La partie qui décide la course, c'est la deuxième
Sur un triathlon longue distance, la natation distribue peu de minutes et la course en distribue beaucoup, mais celle qui décide la course, c'est le vélo. Rouler 5 % au-dessus de ton intensité tenable ne te coûte pas cinq minutes à vélo : cela te coûte vingt ou trente sur le marathon qui suit, et dans le pire des cas cela te coûte la course entière.
La référence utilisée pour cela est le facteur d'intensité, le rapport entre la puissance normalisée du vélo et ta puissance au seuil. Les fourchettes qui fonctionnent le mieux en pratique sont celles-ci :
| Distance | Intensité à vélo (% du seuil) | Durée du vélo |
|---|---|---|
| Sprint | 92 – 98 % | 30 – 45 min |
| Olympique | 85 – 92 % | 60 – 80 min |
| Half Ironman 70.3 | 76 – 84 % | 2 h 20 – 3 h 30 |
| Ironman 140.6 | 65 – 75 % | 4 h 30 – 7 h |
Regarde à quel point on roule peu sur un Ironman : en dessous des trois quarts du seuil.
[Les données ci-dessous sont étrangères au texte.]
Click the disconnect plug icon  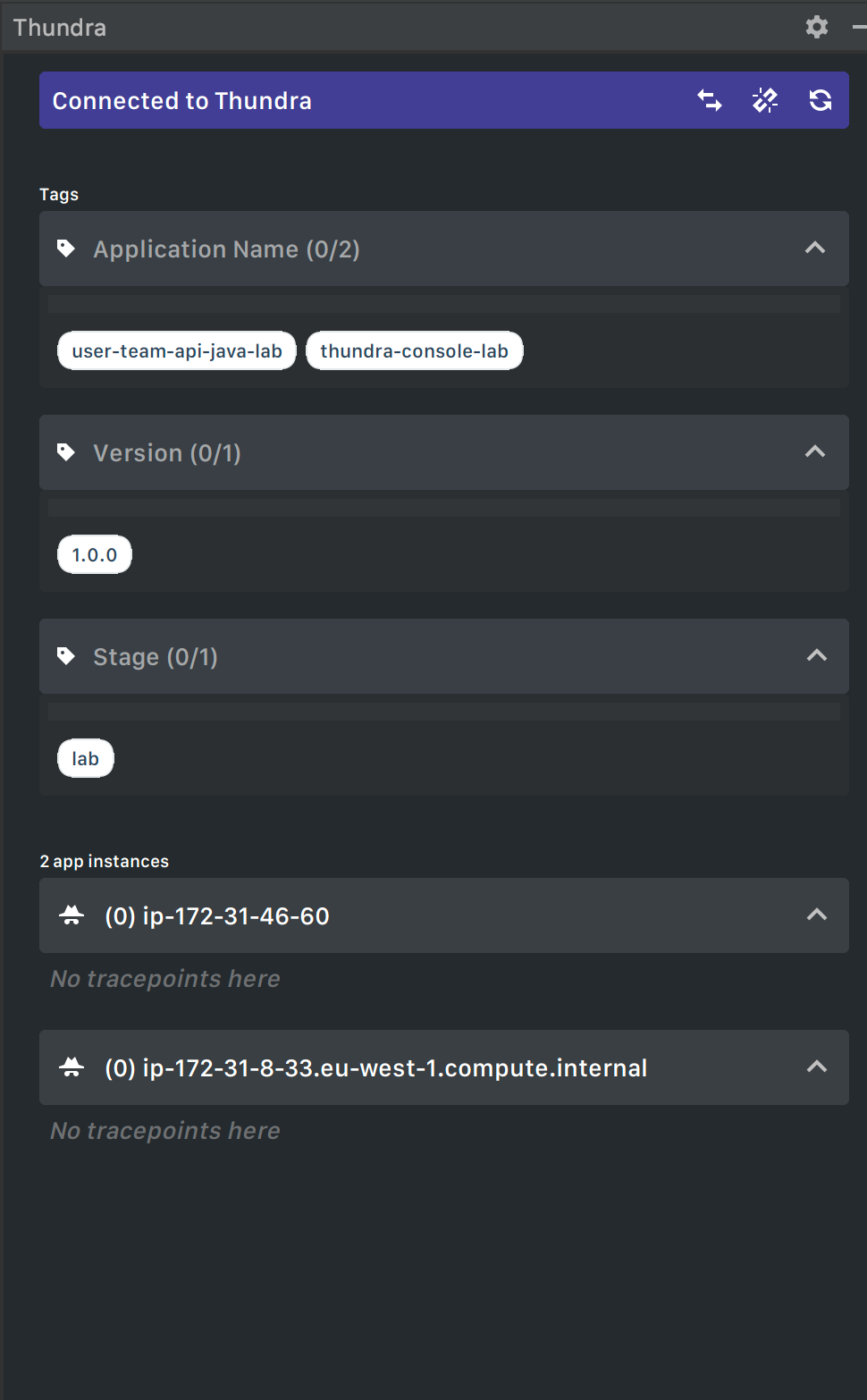(765, 100)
Presque tous ceux qui explosent sur le marathon d'un Ironman ont roulé dix points au-dessus de ce chiffre en se sentant merveilleusement bien pendant quatre heures.
Courir après le vélo coûte, et cela se quantifie
Personne ne court en triathlon à la même allure que sur une course à pied de même distance. La pénalité dépend de trois choses : la distance (elle grandit avec elle), l'intensité à laquelle tu as roulé et ton expérience accumulée des enchaînements. Sur un olympique on perd typiquement entre 10 et 25 secondes au kilomètre par rapport à son record sur 10 km ; sur un Ironman, l'écart avec son meilleur marathon peut dépasser 60 secondes au kilomètre.
Les transitions aussi, c'est du temps
Sur un triathlon amateur, T1 et T2 totalisent souvent trois à six minutes, et sur un Ironman avec sacs et tente de change, facilement huit ou dix. C'est du temps qui apparaît au classement officiel et que presque personne n'inclut en calculant son objectif, d'où cette sensation si courante : « j'ai tenu mon allure et j'ai fini cinq minutes au-dessus du prévu ».